**What you have to do:** Please return every line of the records below that holds the word "true".

**Data extract:**
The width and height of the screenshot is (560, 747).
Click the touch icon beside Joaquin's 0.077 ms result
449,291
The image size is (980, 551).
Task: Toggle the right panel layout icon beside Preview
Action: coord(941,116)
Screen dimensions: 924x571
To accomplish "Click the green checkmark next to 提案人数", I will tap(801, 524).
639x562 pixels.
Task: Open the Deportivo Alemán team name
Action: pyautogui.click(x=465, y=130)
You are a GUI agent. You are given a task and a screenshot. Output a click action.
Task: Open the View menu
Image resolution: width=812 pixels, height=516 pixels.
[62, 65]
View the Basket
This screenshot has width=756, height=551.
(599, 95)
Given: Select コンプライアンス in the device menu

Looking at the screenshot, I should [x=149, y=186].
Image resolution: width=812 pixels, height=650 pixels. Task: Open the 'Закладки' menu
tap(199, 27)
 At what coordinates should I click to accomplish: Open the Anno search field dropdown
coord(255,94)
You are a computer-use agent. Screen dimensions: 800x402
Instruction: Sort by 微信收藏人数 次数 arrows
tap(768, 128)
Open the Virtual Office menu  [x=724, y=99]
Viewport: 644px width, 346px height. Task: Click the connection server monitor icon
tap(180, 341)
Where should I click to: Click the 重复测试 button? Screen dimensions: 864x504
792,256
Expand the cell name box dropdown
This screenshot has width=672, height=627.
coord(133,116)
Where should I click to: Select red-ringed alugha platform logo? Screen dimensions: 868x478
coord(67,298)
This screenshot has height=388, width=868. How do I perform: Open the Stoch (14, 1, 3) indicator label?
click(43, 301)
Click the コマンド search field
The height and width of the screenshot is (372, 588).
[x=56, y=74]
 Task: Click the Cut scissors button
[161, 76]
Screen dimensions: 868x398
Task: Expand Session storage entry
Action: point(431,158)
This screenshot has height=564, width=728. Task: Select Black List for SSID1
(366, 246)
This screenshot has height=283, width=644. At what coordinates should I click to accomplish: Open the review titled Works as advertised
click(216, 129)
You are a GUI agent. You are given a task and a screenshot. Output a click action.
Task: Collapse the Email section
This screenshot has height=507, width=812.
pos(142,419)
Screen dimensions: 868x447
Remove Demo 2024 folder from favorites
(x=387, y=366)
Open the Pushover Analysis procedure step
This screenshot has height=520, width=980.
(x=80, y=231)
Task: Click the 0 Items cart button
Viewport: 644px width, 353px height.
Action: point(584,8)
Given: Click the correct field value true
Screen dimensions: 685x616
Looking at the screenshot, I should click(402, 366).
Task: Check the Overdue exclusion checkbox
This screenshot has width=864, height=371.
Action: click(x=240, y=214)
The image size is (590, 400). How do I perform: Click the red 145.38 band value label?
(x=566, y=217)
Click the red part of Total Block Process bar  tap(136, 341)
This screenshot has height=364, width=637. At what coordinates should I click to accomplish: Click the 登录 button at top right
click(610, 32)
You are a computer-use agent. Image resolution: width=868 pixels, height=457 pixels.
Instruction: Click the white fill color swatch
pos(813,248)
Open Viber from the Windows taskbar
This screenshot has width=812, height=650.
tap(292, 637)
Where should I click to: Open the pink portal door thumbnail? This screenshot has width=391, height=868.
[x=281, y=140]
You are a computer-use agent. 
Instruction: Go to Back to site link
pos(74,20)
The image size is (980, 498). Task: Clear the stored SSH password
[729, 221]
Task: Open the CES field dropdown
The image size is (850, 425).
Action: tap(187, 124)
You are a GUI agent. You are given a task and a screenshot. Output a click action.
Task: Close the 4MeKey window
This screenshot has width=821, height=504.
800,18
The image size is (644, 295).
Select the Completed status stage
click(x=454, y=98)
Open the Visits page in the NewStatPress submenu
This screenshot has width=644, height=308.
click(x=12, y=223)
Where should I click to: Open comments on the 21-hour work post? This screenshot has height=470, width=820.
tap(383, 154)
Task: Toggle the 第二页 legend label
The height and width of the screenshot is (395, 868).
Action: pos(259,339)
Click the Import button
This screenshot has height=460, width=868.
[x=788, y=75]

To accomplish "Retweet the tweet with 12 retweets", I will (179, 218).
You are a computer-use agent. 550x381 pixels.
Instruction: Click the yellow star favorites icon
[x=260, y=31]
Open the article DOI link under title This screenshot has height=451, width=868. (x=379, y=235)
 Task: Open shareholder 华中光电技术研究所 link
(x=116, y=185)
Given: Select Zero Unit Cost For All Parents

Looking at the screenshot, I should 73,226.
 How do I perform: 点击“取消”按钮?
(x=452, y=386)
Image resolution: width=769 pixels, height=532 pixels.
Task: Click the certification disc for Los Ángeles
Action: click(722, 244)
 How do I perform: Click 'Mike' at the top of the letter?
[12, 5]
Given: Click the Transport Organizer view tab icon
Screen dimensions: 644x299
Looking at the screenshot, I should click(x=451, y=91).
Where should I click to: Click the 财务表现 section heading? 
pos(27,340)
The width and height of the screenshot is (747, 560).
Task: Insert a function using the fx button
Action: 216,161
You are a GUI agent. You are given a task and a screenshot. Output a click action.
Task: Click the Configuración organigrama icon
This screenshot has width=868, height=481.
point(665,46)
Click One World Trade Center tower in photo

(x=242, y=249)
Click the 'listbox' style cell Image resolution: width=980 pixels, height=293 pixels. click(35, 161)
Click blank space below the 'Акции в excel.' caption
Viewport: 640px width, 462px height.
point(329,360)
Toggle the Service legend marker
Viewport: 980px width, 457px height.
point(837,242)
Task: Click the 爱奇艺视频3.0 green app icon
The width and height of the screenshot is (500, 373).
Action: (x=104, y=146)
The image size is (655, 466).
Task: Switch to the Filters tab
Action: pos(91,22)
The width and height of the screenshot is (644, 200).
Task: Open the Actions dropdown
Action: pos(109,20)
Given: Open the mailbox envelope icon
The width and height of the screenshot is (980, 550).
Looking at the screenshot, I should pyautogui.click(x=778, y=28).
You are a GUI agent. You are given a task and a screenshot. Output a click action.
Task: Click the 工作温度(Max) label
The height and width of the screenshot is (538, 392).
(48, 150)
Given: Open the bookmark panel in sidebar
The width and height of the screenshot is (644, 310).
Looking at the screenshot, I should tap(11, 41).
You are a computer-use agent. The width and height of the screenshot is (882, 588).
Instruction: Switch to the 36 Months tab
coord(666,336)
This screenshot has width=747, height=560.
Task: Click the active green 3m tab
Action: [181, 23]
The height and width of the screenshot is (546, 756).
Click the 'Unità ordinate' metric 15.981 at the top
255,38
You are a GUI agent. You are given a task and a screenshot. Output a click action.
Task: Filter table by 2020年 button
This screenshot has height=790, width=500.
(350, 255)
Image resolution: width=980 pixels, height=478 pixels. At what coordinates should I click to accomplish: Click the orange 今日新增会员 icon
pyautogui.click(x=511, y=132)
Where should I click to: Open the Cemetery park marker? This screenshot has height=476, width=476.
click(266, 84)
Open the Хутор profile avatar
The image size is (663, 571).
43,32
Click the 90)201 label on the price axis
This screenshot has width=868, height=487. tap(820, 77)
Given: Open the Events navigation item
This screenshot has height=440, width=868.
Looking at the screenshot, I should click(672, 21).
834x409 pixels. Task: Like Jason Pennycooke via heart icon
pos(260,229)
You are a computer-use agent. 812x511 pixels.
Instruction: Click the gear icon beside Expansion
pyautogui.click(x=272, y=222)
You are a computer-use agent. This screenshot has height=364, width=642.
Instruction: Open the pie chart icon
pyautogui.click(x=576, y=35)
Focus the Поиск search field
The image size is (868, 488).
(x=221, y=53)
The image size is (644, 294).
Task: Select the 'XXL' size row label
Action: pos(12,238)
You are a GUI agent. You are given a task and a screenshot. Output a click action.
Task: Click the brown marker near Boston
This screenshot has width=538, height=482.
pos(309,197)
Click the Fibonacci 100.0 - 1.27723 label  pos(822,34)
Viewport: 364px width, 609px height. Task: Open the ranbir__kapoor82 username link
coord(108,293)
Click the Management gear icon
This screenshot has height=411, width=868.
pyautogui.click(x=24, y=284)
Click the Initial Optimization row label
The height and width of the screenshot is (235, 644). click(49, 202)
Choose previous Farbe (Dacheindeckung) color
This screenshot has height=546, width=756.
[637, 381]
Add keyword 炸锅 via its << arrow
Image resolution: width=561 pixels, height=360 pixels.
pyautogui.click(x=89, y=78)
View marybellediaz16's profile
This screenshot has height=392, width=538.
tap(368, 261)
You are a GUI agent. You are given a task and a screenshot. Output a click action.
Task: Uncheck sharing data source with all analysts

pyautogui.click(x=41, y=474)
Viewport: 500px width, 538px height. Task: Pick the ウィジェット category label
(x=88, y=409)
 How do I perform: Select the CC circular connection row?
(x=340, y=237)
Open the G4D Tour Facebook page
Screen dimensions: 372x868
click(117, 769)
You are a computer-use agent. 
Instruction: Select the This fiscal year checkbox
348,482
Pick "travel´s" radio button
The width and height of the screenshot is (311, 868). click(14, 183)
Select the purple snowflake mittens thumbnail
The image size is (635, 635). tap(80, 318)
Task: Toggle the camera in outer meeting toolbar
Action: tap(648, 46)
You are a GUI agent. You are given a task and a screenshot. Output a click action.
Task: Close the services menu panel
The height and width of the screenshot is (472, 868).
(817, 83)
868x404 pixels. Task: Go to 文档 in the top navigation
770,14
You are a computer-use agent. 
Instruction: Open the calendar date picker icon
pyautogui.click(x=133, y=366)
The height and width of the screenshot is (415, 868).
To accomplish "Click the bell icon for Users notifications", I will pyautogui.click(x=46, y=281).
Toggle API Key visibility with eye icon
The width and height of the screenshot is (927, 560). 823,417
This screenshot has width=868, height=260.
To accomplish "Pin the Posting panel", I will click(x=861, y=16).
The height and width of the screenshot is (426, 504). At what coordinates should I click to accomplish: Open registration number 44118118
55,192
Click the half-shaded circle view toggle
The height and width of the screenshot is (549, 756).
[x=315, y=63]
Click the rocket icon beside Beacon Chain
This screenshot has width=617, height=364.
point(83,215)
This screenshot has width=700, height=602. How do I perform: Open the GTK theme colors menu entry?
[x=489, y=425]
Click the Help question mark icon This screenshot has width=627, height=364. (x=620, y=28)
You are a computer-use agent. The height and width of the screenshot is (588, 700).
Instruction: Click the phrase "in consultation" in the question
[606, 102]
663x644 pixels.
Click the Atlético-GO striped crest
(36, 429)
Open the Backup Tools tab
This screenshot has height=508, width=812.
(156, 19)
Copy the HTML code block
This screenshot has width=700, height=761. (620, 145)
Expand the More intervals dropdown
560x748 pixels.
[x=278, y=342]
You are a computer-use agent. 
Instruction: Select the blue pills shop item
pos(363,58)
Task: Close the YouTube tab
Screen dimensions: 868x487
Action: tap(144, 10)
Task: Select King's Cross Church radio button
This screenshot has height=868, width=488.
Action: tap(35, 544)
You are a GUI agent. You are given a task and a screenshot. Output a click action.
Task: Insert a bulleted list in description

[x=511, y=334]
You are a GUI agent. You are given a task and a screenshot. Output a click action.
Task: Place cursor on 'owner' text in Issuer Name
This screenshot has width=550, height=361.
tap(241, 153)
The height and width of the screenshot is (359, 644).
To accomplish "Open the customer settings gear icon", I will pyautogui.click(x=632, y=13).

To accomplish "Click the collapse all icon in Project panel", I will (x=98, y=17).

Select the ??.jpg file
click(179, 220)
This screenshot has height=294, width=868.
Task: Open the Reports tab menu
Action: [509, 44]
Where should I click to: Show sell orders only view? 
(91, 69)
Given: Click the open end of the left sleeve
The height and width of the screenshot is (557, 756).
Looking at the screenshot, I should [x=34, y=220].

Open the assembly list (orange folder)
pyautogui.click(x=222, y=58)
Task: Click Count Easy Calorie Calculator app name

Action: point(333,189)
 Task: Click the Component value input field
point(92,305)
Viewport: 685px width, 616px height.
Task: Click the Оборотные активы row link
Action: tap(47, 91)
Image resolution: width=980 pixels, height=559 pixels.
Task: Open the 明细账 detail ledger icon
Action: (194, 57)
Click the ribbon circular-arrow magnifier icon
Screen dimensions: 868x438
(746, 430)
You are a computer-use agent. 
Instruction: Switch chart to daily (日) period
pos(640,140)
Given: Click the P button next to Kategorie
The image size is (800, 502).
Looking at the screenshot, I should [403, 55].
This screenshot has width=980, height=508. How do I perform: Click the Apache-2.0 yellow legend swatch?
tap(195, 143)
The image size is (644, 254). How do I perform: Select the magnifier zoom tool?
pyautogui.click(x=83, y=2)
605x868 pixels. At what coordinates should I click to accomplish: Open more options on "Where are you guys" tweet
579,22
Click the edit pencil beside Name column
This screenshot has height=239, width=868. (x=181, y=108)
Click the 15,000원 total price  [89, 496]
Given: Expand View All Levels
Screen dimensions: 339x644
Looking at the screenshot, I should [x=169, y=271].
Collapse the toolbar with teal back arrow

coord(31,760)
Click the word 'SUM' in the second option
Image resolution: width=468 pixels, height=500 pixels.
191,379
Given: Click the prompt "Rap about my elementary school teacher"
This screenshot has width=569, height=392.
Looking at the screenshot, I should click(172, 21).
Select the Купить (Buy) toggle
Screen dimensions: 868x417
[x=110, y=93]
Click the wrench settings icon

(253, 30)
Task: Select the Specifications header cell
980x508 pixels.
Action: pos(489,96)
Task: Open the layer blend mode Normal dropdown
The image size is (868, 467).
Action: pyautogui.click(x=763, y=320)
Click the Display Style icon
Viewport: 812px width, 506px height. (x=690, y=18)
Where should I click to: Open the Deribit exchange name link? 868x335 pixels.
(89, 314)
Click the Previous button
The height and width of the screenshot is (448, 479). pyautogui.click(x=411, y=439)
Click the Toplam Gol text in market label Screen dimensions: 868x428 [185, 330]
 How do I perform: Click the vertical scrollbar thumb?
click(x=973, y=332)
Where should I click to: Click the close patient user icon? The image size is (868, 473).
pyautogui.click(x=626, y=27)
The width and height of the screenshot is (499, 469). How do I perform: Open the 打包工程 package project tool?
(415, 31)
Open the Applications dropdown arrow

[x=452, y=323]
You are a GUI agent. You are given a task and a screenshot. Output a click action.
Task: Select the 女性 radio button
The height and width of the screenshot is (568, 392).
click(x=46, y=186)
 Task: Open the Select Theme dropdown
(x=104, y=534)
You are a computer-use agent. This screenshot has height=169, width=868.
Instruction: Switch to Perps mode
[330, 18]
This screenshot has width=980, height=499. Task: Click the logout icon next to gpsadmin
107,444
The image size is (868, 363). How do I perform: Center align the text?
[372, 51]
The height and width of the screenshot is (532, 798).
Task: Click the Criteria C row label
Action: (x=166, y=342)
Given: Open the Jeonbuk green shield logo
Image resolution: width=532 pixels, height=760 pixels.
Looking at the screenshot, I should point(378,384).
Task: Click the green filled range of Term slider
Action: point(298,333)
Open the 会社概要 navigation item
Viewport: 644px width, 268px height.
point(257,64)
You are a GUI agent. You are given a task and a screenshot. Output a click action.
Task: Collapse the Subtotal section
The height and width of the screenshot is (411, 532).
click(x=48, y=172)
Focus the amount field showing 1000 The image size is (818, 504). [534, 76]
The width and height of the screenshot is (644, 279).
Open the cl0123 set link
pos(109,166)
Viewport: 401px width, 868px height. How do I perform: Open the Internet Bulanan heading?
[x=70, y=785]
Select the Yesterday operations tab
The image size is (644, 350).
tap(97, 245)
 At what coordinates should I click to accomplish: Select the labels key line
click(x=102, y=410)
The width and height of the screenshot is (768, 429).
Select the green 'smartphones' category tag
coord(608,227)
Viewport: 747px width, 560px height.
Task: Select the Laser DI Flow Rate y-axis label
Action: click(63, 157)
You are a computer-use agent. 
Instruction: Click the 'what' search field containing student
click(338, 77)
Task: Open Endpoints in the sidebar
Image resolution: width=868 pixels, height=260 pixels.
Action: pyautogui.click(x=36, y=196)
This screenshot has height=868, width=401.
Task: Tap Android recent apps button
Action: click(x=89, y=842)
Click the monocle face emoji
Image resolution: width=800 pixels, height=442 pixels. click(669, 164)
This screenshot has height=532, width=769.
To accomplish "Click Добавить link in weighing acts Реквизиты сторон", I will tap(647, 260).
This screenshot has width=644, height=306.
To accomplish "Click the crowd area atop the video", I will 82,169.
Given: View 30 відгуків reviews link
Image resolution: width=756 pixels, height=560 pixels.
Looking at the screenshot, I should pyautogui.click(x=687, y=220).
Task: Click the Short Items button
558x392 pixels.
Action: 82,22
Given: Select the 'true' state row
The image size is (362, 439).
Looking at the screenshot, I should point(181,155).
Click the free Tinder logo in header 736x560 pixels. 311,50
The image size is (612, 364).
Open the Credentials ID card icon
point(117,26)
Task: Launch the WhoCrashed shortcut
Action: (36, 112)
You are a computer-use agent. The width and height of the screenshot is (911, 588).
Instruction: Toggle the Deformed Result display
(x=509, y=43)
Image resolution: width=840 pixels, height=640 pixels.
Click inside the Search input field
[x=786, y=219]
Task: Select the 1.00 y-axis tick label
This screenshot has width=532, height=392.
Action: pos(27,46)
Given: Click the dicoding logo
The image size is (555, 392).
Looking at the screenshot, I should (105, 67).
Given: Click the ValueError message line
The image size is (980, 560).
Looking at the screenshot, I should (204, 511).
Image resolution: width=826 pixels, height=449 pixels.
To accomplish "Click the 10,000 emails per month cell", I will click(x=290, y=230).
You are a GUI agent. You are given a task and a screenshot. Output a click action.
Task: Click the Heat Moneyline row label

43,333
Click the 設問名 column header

**Result for this task:**
Given: Click the correct field value true
Given: Select the 'true' state row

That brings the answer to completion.